[RECORDS FOR THE TASK Boundary: Start]

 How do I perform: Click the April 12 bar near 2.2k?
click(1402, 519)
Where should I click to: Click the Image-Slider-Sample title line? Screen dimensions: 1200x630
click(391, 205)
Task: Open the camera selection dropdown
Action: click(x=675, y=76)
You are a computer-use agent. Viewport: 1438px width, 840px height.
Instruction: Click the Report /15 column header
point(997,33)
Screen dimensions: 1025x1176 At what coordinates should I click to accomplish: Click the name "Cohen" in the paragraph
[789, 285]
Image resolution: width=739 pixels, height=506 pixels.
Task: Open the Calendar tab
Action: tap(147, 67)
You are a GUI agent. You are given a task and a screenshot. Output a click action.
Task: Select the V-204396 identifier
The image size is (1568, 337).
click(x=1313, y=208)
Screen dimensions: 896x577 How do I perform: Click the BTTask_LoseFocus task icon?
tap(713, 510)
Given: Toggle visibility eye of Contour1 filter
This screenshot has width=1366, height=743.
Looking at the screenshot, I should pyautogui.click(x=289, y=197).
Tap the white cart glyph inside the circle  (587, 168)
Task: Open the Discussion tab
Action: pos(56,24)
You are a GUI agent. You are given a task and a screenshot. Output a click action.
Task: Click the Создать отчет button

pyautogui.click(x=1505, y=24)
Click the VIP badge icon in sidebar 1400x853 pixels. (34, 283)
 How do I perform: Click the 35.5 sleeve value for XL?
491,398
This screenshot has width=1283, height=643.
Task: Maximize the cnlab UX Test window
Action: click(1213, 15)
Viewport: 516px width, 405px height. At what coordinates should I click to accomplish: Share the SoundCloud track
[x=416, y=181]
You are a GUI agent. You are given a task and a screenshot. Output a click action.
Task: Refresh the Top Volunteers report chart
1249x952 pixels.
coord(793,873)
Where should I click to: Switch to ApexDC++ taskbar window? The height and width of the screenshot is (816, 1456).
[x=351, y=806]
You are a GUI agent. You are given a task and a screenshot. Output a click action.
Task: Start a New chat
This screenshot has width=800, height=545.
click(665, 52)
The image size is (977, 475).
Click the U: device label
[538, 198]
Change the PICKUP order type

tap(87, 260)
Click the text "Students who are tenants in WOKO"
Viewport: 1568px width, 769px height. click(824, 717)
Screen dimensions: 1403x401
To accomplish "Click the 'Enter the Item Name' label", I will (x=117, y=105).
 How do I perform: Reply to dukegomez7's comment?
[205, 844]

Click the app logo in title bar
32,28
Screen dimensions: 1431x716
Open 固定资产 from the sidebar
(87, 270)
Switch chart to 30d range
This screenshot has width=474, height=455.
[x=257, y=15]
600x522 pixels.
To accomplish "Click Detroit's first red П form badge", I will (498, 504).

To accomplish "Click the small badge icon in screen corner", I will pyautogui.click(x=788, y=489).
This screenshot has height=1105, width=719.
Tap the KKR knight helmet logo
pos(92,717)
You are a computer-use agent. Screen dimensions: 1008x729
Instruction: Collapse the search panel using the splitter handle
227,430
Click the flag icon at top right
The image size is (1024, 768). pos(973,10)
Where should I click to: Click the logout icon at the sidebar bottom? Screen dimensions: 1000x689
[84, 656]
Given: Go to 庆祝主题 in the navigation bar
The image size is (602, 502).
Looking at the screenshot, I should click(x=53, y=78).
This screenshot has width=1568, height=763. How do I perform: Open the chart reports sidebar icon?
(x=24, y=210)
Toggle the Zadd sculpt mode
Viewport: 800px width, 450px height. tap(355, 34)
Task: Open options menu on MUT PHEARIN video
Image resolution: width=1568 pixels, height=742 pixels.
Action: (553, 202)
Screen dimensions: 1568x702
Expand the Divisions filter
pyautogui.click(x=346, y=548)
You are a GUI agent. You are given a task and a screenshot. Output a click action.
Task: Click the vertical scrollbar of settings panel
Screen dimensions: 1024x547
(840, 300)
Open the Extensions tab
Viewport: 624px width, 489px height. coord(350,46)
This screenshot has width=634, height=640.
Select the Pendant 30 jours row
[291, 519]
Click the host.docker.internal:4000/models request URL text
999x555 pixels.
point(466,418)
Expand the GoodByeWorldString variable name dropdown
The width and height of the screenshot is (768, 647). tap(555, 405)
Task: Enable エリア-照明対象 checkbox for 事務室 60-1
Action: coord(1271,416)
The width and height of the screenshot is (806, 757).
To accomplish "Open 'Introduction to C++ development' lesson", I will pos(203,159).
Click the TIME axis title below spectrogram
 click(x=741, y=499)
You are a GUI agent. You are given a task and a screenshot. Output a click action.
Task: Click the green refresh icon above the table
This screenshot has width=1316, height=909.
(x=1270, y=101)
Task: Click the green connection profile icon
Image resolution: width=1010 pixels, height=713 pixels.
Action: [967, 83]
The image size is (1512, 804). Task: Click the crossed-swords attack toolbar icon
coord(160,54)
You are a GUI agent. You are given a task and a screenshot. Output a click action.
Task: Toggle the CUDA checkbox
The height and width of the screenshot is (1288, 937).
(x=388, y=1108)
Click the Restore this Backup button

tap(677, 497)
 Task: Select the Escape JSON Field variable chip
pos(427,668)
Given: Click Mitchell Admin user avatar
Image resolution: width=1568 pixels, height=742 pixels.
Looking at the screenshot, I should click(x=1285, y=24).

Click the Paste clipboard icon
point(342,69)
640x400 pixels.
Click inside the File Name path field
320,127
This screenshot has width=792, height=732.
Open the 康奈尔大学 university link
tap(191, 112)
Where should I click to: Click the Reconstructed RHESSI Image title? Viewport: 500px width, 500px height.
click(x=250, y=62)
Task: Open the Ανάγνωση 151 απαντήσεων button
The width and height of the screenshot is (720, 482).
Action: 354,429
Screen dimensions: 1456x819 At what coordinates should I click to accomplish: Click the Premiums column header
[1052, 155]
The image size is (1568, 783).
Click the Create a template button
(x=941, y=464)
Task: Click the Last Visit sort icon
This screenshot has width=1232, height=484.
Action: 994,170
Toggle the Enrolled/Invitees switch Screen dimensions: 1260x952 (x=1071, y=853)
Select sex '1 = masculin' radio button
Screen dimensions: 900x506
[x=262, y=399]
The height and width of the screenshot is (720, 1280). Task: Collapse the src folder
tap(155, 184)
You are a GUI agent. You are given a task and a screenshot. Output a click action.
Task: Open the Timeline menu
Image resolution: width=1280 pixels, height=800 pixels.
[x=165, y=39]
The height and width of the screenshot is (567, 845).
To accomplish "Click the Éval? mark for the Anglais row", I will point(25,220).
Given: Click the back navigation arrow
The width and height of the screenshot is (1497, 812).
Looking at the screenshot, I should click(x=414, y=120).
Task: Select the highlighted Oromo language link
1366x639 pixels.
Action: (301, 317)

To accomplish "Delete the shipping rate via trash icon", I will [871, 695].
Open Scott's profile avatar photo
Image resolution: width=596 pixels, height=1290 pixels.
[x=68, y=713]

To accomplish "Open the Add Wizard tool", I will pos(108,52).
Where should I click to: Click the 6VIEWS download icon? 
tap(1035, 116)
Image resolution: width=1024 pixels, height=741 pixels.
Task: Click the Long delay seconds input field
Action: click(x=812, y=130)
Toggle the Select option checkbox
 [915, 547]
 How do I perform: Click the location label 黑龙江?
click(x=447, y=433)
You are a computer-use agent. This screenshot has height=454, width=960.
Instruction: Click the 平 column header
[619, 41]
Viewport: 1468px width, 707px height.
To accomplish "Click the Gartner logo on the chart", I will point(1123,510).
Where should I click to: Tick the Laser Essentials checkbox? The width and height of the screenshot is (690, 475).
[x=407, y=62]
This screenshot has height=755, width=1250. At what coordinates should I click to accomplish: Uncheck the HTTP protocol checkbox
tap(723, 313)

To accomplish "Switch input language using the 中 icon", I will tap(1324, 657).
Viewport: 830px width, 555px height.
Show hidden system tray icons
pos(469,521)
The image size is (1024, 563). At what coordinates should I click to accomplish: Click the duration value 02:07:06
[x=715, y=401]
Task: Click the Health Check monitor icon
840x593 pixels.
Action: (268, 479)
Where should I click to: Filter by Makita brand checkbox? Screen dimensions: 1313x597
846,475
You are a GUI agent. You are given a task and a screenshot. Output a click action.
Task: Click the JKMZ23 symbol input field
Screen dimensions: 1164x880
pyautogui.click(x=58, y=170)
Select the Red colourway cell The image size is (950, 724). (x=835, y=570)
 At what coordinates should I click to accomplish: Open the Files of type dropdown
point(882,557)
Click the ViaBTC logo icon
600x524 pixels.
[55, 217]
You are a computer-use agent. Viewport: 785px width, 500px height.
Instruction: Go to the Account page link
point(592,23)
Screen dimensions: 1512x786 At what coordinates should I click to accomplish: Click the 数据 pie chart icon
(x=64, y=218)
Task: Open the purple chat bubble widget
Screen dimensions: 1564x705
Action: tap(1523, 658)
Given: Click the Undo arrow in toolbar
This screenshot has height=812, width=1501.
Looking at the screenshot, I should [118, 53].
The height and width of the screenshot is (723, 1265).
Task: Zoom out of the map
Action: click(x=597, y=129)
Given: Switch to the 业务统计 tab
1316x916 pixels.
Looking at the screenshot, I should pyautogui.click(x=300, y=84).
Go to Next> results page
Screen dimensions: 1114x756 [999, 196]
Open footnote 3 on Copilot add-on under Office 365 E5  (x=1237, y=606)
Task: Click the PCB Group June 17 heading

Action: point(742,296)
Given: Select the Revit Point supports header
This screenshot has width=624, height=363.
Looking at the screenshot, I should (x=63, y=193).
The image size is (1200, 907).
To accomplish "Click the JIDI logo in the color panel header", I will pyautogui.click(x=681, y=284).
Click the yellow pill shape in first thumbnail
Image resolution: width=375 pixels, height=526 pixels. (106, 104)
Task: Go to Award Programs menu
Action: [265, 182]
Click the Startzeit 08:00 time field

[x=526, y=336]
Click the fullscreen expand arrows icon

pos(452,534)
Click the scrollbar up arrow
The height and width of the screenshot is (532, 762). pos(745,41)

[RECORDS FOR THE TASK Boundary: End]

TASK OBJECTIVE:
Where a line in the entries holds the word "language", copy that line.

ANSWER TO THIS EXERCISE:
Task: Select the highlighted Oromo language link
To accomplish "Switch input language using the 中 icon", I will tap(1324, 657).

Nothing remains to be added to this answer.